To read these reviews (featured in the exhibit in their original print) is to view a body of highly opinionated people who had no understanding of what The Velvet Underground was trying to do. Admittedly, the Velvets did not make themselves easily understood. Photographs show the band playing at a stuffy psychiatrists’ convention and Lou Reed plugging in his guitar under a gym basketball hoop, presumably in front of middle-schoolers whose musical education did not extend beyond scales. The wealth of handbills, cover artwork proposals and tour posters are almost disturbing in their aberrance and audacity.
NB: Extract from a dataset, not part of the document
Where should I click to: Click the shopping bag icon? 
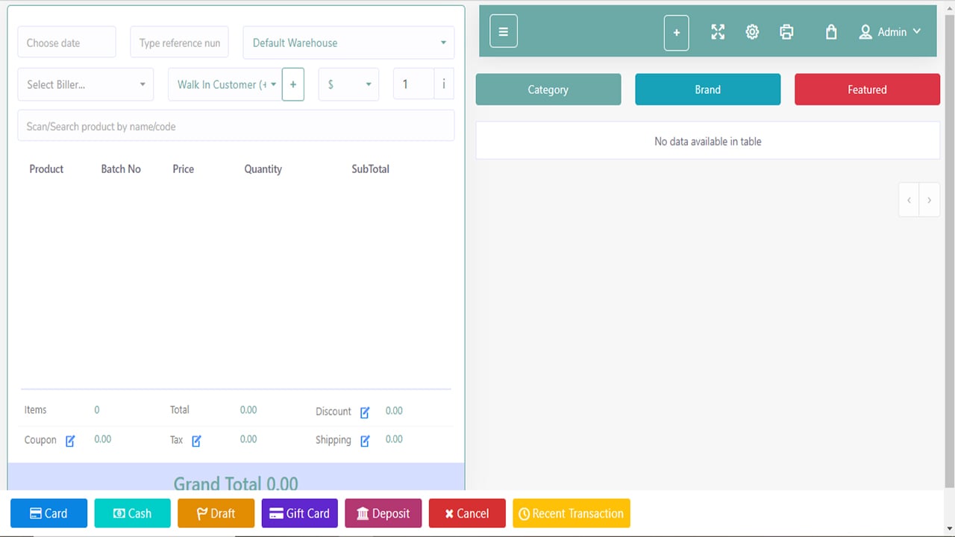[831, 32]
And the group photos reveal a band that was as cocksure as it was self-aware, as though the members were fully cognizant of their status as outsiders. Clearly, their holistic image was as endemic to their art as their actual music.

That image was cultivated entirely by infamous pop artist Andy Warhol, and much of the exhibit is devoted to the memorabilia associated with the Warhol-Velvets partnership. The band became involved with Warhol when he recruited them to play at his warped multimedia extravaganza, Exploding Plastic Inevitable—a show so unprecedently twisted that it prompted Michael Williams of The Chicago Daily News to write the paroxysm, “The flowers of evil are in full bloom with the Exploding Plastic Inevitable!” It’s no accident that material related to Warhol’s show is in good supply: Warhol was a hype machine, bringing the Velvets exposure and avant-garde credibility but doing little else, and McWhinnie is quick to point this out. “I think [Warhol] was incredibly important to the band because without his alma mater, the first album would never have happened,” he said. “But they really were their own band with their own identity; they existed before [Warhol] came along and they existed after he left.”
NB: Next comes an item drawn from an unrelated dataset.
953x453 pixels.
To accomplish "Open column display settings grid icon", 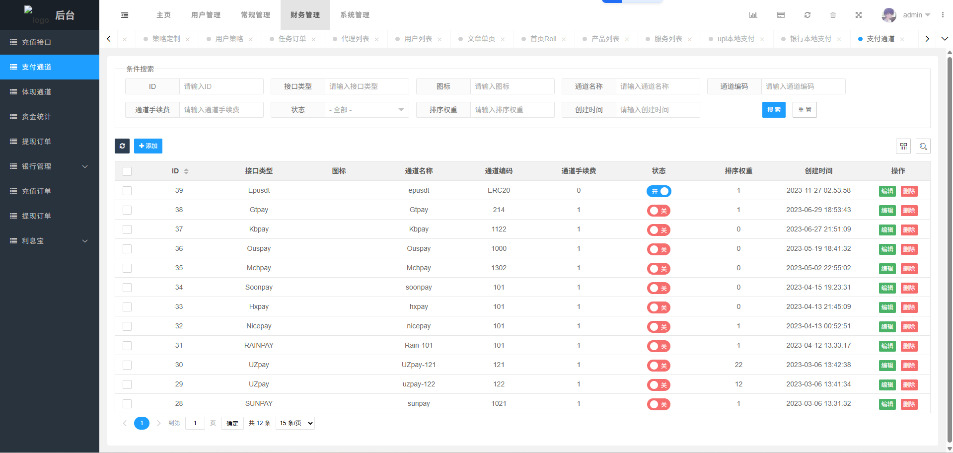I will coord(903,146).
Though McWhinnie notes that the chronicling of The Velvet Underground gets “spotty” after 1968, it’s still noticeable that nothing related to their fifth album, Squeeze, is anywhere to be found (excepting one Xeroxed band family tree). Squeeze was recorded in 1973 with an entirely new lineup, and is still regarded by those who have heard it as the band’s first and only god-awful recording—so awful, in fact, that efforts have been made to remove all traces of it from The Velvet Underground’s official catalogue and likely the entire world. Barring this minor gripe, the exhibit is packed with more Velvet Underground material than the fan, collector, indie rocker or cultural historian could ever dream of. The most curious items include a set of large, unpeeled banana stickers (meant to be stuck onto the album covers), a plastic banana signed by Warhol, and the notorious “Norman Dolph” acetate record, which contains an entirely reworked version of The Velvet Underground and Nico. What’s more, little of this material has been seen by anyone outside the band and a few close friends.
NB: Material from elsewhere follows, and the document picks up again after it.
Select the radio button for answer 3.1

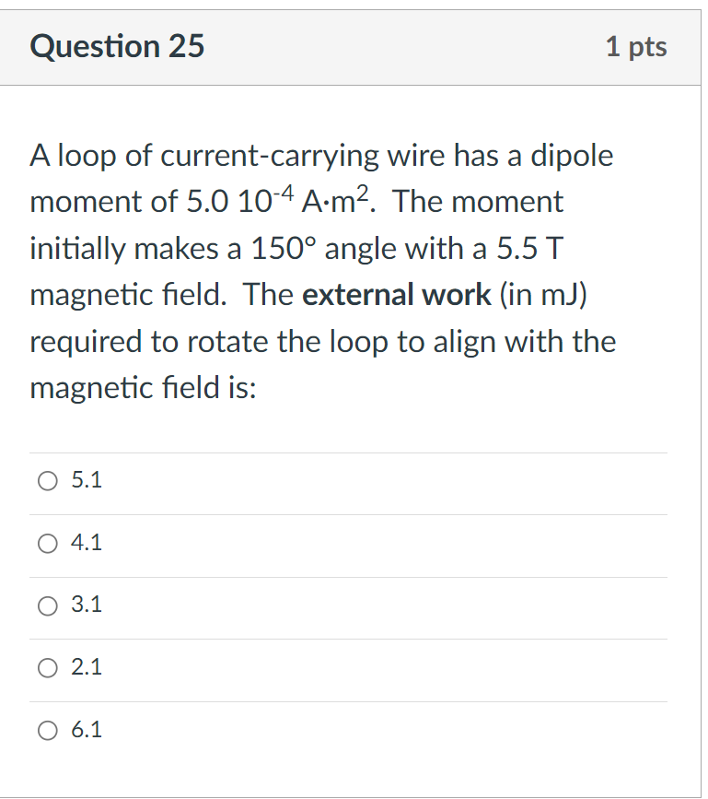[47, 605]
As the old indie rock aphorism goes, few people heard or cared about The Velvet Underground, but those who did started bands of their own. And those bands would go on to inspire still others, so that every feedback squall, every edgy excursion into emotionally fraught territory, every ephemeral Sunday morning song and every musical smack in the face can be traced back in a direct line to The Velvet Underground’s brave, bold vision.

Needless to say, the Velvets’ stature has grown by leaps and bounds since 1967. Lester Bangs, writing for Creem magazine in May 1971, said it best: “The Velvet Underground have been one of the most consistently advanced musical organizations of our time, paid the price, and endured the strength of their commitment.” This exhibit is—among so many other things—a testament to that commitment.

C/O The Velvet Underground will run until May 12 at Glenn Horowitz Bookseller, 50 1/2 East 64th Street, N.Y. Admission is free.